As the relative abundances of K. slooffiae in DLY, SZL, and NX finishing pigs were higher than those in TM, LW, CM, and HM finishing pigs (Fig. 2C), we hypothesized that lysine desuccinylation-mediated glycolysis might differ among pig breeds. Thus, we compared two representative pig breeds (DLY and CM), and the results showed that jejunal epithelial protein lysine succinylation levels were lower in DLY finishing pigs than those in CM finishing pigs (Additional file 10: Fig. S10A and B). Jejunal epithelial glycolysis activity was higher in DLY finishing pigs than those in CM finishing pigs, as evidenced by the higher glucose consumption (Additional file 10: Fig. S10C), lactate production (Additional file 10: Fig. S10D), and ATP production (Additional file 10: Fig. S10E). Thus, these results revealed that K. slooffiae decreased lysine succinylation in jejunal epithelial proteins and enhanced the jejunal epithelial glycolysis in vivo.

Discussion

Here, we report that K. slooffiae, the most abundant gut fungal species in weaned piglets, promotes intestinal epithelial glycolysis. Mechanistically, K. slooffiae promoted intestinal epithelial glycolysis through lysine desuccinylation by activating 5′-methylthioadenosine metabolite-mediated SIRT5 activity. Most previous studies have focused on gut bacterial communities in mammals and linked gut bacteria to host health [13, 100]. However, fungi are increasingly recognized as important member of the gut microbiota and might be involved in the host health [12]. We analyzed the gut mycobiome of seven pig breeds, and our data provide a landscape of pig gut fungal communities in China. Gut fungal diversity in finishing pigs was higher than that in weaned piglets, which is consistent with the fact that gut bacterial diversity increases with the age in mammals [101,102,103]. A recent study demonstrated that gut fungal diversity remained steady across different sampling time points (1-35 days after birth) in pigs [37]. Another recent study showed a decrease in gut fungal diversity with the sampling time points (1–35 days after birth), and most of the decrease occurred from 21 to 35 days after birth in pigs weaned at 21 days of age [6]. The dynamic inconsistency in gut fungal diversity in pigs may be because the span of days of age for sampling was different between our study and previous studies [6, 37]. Recent studies have studied the links between gut fungal communities and the short-chain fatty acids levels in pigs [41, 42], and the effects of dietary carbohydrate composition on gut fungal communities [104].

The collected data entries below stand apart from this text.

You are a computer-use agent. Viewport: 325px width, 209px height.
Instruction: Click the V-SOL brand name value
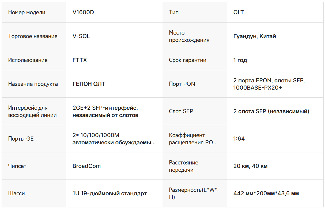pyautogui.click(x=81, y=36)

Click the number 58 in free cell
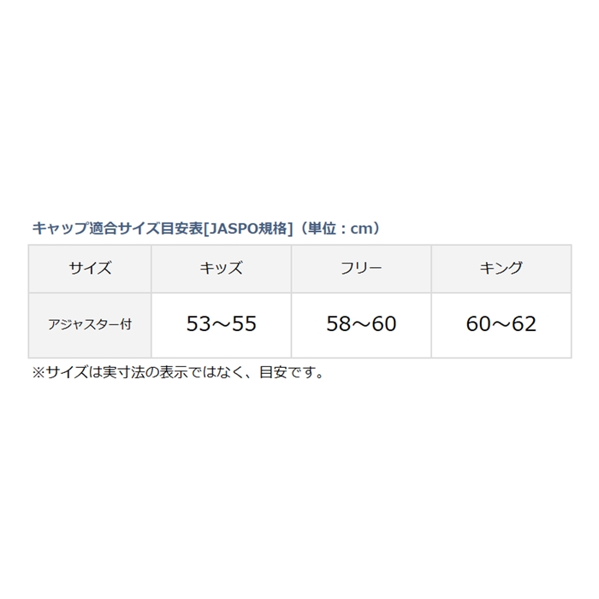point(338,324)
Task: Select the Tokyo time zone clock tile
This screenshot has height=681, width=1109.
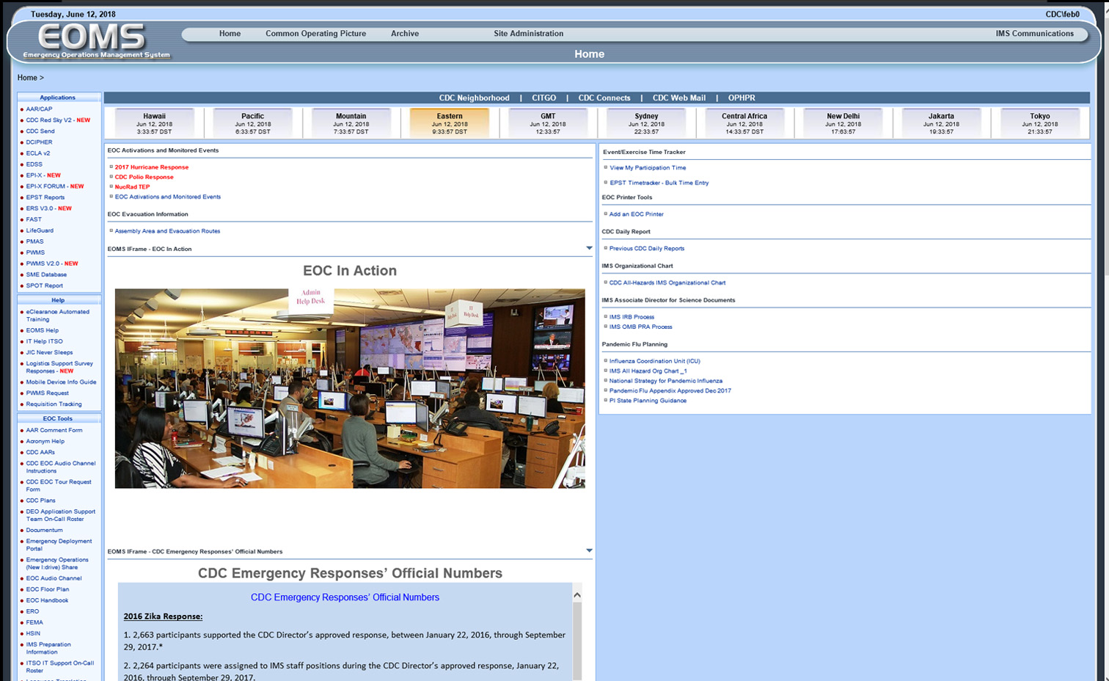Action: 1039,123
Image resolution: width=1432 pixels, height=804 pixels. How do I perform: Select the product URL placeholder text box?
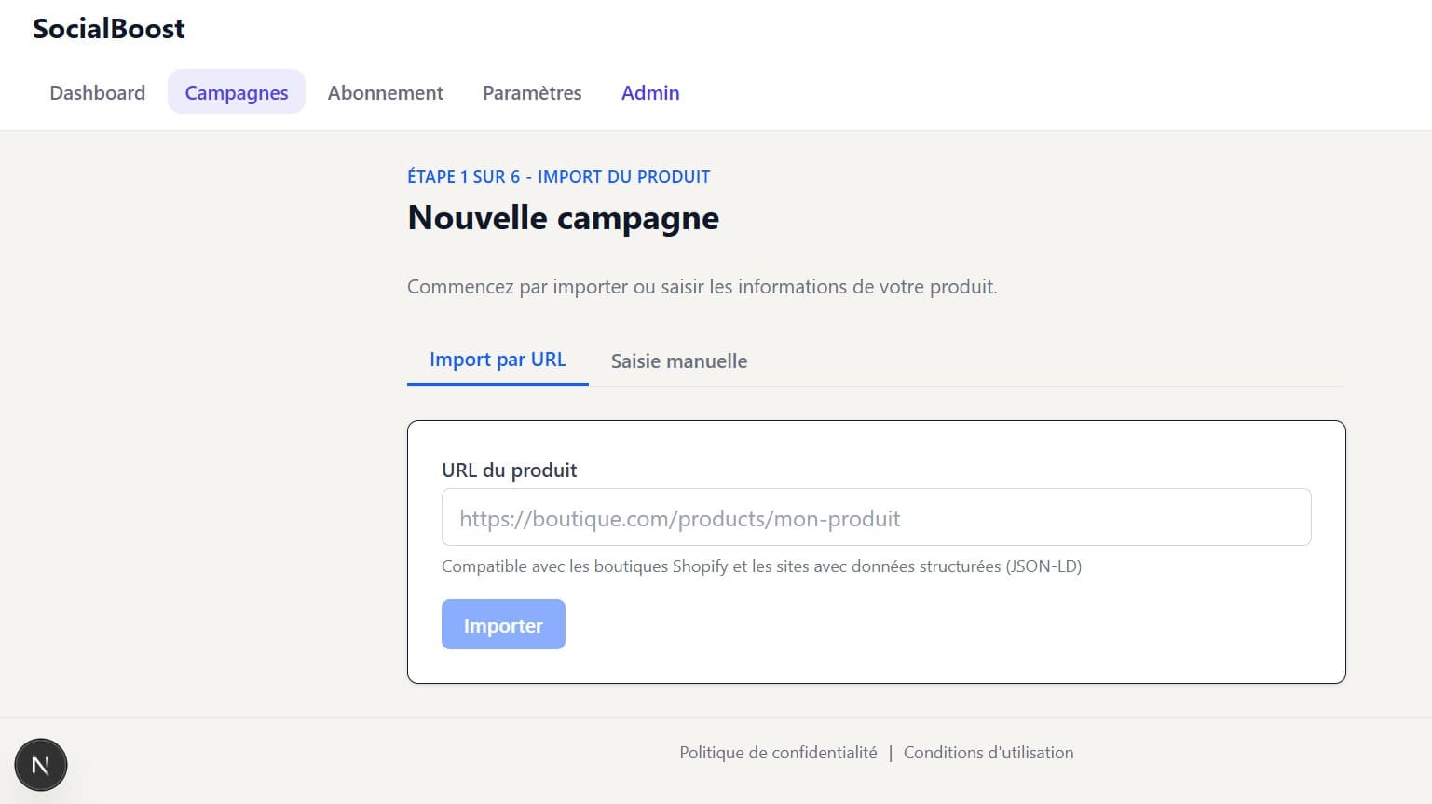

In this study, K. slooffiae appears to be abundant in all seven breeds of weaned piglets but only in some breeds of finishing pigs. In particular, the relative abundances of K. slooffiae in TM, LW, CM, and HM finishing pigs were lower than those in DLY, SZL, and NX finishing pigs. A previous study suggested that the diet rich in cellulose, a kind of crude fiber, had an adverse effect on the growth of intestinal K. slooffiae, and thus affected the K. slooffiae abundances in pigs [85]. In our study, the level of crude fiber in the diets of TM, LW, CM, and HM finishing pigs was higher than those in the diets of DLY, SZL, and NX finishing pigs (Additional file 12: Table S1-14). This high proportion of crude fiber in the diets of TM, LW, CM, and HM finishing pigs may have adverse effects on the growth of K. slooffiae for two possible reasons: (1) crude fibers may not be suitable for K. slooffiae growth and (2) feeding diets containing more crude fiber may lead to higher enrichment of gut fiber-degrading bacteria. These fiber-degrading bacteria may produce many antimicrobial substances, such as organic acids, that inhibit the growth of K. slooffiae. In addition, antifungal-specific antibodies in maternal milk may also play important roles in gut fungal abundances in offspring as previously described [105], and this potential role may mainly act on the suckling pig. Together, these findings suggested that the relative abundances of K. slooffiae in finishing pigs may be affected by the composition of diet.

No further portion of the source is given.